> **Testo della pagina**:
------------------------------------
Gerusalemme in questi giorni è fortemente militarizzata. Camminando per le strade si notano molti militari in divisa e altrettanti riservisti in abiti civili che imbracciano il fucile. Non a protezione di obiettivi sensibili ma vivendo la loro quotidianità; mano nella mano con il partner mentre bevono un caffè, in fila per un gelato. Ed è proprio questa militarizzazione che invece che darti sicurezza ti mette tensione. Non si può arginare con le armi il risultato delle politiche di oppressione di Israele, questo anche la popolazione israeliana lo sa e per questo è scesa in piazza contro Netanyahu negli ultimi mesi. Il governo israeliano ha cercato di esautorare l’unico organo di controllo che permette al paese di rimanere una democrazia: la corte suprema.  Ora però, con la scusa dell’emergenza, sta mettendo il futuro della regione nelle mani degli ultra nazionalisti di destra, invece che ripartire dalla protesta di quelle piazze unificando la voglia di cambiamento delle due parti.
Per le strade di Betlemme, in territorio palestinese, mi imbatto in Ibrahim. Ibrahim è un cristiano ortodosso e vive nel quartiere cristiano di Beit Sahour. Indossa una camicia a coste blu e porta un occhiale da vista su di una testa calva. È una guida turistica ma dal 7 ottobre qui di turisti non ce ne sono più. 



Nonostante le difficoltà e la differenza di appartenenza religiosa, lui sostiene Hamas. “Abu Mazen non rappresenta più il popolo palestinese, è politicamente debole, corrotto, ormai vecchio e non può più dare nulla per la causa palestinese”, ci tiene a dire Ibraim. Gli faccio notare che l'escalation del conflitto lo ha portato ad una condizione di indigenza e che oltre ai civili di Gaza, E ai contadini attaccati da coloni, anche lui sta subendo questa guerra, e proprio lui che non ne fa un discorso religioso dovrebbe volere che finisca al più presto. Ma lui guardandomi con degli occhi grandi, stanchi, mi spiega che lo abbiamo già lasciato a piedi una volta. Se l’occidente negli anni ha relegato molti paesi del sud del mondo a pure mete turistiche, modificando di fatto anche le loro economie, con il Covid, quando per mesi eravamo tutti chiusi nelle nostre case, li abbiamo costretti a guardare oltre, dandogli la convinzione di potercela fare anche senza di noi. Che la guerra duri sei mesi o un anno, ad Ibraim non importa, c’è già passato, è pronto. Purtroppo sono gli interessi economici comuni che mantengono la pace tra i paesi dell’occidente. Ma la polarizzazione del mondo a cui stiamo assistendo non ci aiuta. E come abbiamo deciso di non voler essere dipendenti dal gas russo, congelandogli i conti in banca, bloccando le esportazioni, e impedendo di partecipare a manifestazioni sportive ad atleti russi, adesso ci stiamo schierando apertamente con Israele, senza prima una parola sull’occupazione, alimentando l’arabo-fobia, così stiamo scavando un solco sempre più grande tra noi e loro. Perché loro rappresentano il diverso, senza neanche cercare di comprendere le loro ragioni. E mentre ci perdiamo nei sofismi cercando le differenze tra le democrazie dell’occidente e i regimi del Medio Oriente, finiamo per togliere legittimità alle istanze di Ahmed e di tutti quei palestinesi che cercano la pace quale mezzo di autodeterminazione e nella speranza di elevare la propria condizione.
 
*Mediatore interculturale, scrittore e fotografo freelance, presente nei maggiori scenari di crisi negli ultimi 15 anni: Kossovo, Libano, Filippine, Congo, Palestina, Ucraina.
------------------------------------
> **Cosa fare**:
Rispondi in breve alle domande sul testo della pagina.
(a) Quale organo di controllo il governo israeliano ha cercato di esautorare?
(b) In quale quartiere vive Ibrahim?
(c) Che lavoro fa Ibrahim?
L'elenco riportato qui di seguito è materiale a sé, indipendente dal testo della pagina.

> **Dati forniti**:
------------------------------------
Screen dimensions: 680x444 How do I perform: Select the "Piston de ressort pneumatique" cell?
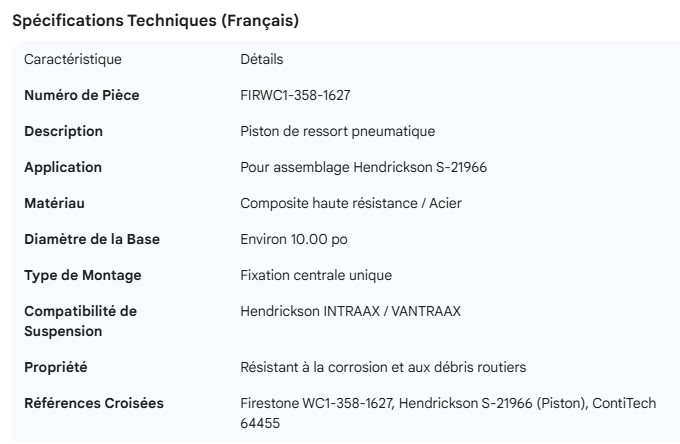pos(338,131)
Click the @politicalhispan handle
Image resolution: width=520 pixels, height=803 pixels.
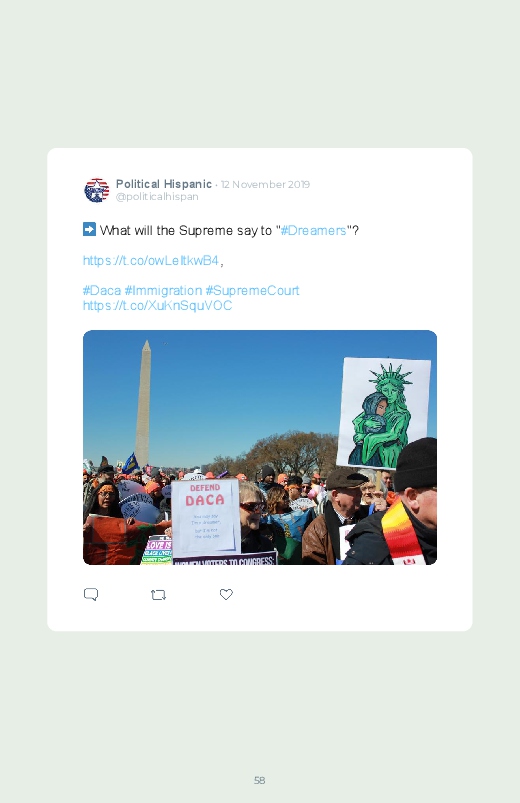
------------------------------------
> **Risposta dell'esercizio**:
(a) La corte suprema.
(b) Nel quartiere cristiano di Beit Sahour.
(c) La guida turistica.